* **EXERCISE PROMPT**
This exercise asks for every line of the material that includes the word "button".

★ ★ ★ ★ ★ ★ ★

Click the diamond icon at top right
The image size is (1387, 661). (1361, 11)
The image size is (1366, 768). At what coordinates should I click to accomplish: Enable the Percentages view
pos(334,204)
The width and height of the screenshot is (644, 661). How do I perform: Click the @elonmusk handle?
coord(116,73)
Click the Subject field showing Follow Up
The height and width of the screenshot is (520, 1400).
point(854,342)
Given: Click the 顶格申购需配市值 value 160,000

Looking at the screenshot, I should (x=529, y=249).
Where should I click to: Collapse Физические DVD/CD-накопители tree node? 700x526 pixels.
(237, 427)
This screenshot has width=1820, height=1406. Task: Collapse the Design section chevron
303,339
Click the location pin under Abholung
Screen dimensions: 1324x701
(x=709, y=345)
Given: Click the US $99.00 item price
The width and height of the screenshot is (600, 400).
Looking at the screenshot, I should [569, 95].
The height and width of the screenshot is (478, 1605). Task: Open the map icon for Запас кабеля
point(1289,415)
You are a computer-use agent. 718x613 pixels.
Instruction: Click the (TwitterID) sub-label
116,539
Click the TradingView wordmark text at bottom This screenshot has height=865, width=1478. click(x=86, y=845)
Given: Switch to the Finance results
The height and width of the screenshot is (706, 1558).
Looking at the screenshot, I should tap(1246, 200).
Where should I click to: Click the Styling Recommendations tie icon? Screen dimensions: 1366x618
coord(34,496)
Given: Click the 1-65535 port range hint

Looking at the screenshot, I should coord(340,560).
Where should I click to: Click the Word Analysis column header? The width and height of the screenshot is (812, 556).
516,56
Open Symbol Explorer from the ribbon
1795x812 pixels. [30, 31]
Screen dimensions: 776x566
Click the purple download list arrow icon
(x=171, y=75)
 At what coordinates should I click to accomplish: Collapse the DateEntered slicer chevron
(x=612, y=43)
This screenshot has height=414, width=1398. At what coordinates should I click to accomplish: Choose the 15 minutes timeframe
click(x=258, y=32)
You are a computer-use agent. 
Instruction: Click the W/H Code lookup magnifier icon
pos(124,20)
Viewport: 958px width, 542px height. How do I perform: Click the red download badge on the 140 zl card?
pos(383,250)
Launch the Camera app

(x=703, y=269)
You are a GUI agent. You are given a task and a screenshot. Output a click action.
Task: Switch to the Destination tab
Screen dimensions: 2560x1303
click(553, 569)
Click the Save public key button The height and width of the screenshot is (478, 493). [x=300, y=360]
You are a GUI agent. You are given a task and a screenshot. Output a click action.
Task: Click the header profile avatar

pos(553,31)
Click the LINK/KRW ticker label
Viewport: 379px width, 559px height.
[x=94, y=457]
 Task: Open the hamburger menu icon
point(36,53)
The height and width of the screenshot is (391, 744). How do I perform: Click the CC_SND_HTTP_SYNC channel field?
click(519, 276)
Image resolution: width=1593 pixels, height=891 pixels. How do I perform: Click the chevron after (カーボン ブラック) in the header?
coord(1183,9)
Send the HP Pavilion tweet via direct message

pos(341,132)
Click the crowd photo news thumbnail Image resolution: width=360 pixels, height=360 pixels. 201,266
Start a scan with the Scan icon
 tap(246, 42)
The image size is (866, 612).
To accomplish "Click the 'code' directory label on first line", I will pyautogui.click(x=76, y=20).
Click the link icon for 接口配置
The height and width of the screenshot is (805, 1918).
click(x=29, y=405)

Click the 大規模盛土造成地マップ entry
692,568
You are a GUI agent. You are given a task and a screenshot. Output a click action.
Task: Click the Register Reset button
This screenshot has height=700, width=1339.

★ ★ ★ ★ ★ ★ ★

* **RESPONSE TO THE EXERCISE**
Click the Save public key button The height and width of the screenshot is (478, 493). [x=300, y=360]
Task: Click the Register Reset button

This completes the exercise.